Wenn Erwachsene weinen, sind meist ungeheuerliche Dinge passiert. So auch bei Frederik. Wenige Stunden nachdem er auf der Arbeit eine Anzeige aus einer Zeitung gerissen hat, hockt er schluchzend vor seiner verschlossenen Wohnung. Der Schlüsseldienst hat ihm gerade den Zutritt verweigert und auch die Putzfrau will ihm nicht helfen. Kurz zuvor war er bereits vor der Polizei, dem Büro-Pförtner und einer Frau, die ihn in einen Kinderhort bringen wollte, davongelaufen. Denn seit Frederik die Annonce in seiner Hosentasche versteckte, ist er nur noch so groß wie ein Schulkind. Seine Stimme ist hoch wie die eines Knaben und der Anzug schlackert um seinen geschrumpften Körper. Kein Wunder also, dass niemand mehr den Mann in ihm erkennt.

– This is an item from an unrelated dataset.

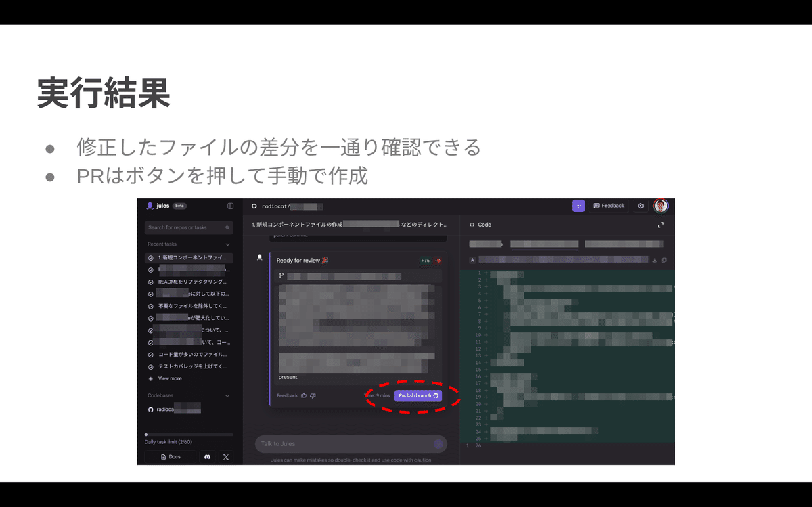Open settings via the gear icon
The height and width of the screenshot is (507, 812).
pyautogui.click(x=640, y=206)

In Die erstaunliche Geschichte von Frederik erzählt die bekannte niederländische Autorin Joke von Leeuwen von großen Verlusten, emotionalen Verletzungen und Missverständnissen, die geschehen, wenn Menschen nicht miteinander reden (können). Denn die Annonce, die Frederik heimlich mitnahm, zeigt den Tod des einstigen Pflegevaters an und bringt somit sorgsam verdrängte, schmerzhafte Erinnerungen zurück. Denn plötzlich und aus für ihn unerklärlichen Gründen musste der Junge Frederik die geliebte Pflegefamilie wieder verlassen.
Joke van Leeuwen beweist erneut ihre Fähigkeit komplizierte psychische Vorgänge in gleichnishafte Geschichten zu übersetzen. Wie schon in Viegelchen verdeutlicht sie Wünsche und Gefühle ihrer Protagonisten auch in deren äußerer Erscheinung. Waren dort die Flügel des Vogelkinds Symbol eines Freiheitsdrangs, erzählt sie hier von der tiefen Verunsicherung eines Mannes, indem sie ihn zum von seinen Mitmenschen bevormundeten Kind werden lässt. „Erst verwuschelte die Frau ihm die Haare und jetzt wollte sie auch noch seine Hand halten. Er wollte aber immer noch selber bestimmen, wessen Hand er hielt und warum. Und sie sollte auch nicht so fest zudrücken.“ Frederiks Aufbegehren gegen die Entmündigung und die Neuentdeckung der Welt aus der Kindperspektive wechseln sich ab. In diesem Perspektivwechsel, der auch in den für van Leeuwen typischen, comicartigen Illustrationen aufgegriffen ist, zeigen sich die komischen und befreienden Momente in Frederiks Trauer, welche dem ernsten Thema „Verlust“ Leichtigkeit verleihen.
Ein Buch, welches nicht nur bei jungen Lesern Fragen über die Grundlagen eines intakten Ich-Gefühls und darüber, wie schnell dieses ins Wanken geraten kann, aufwirft.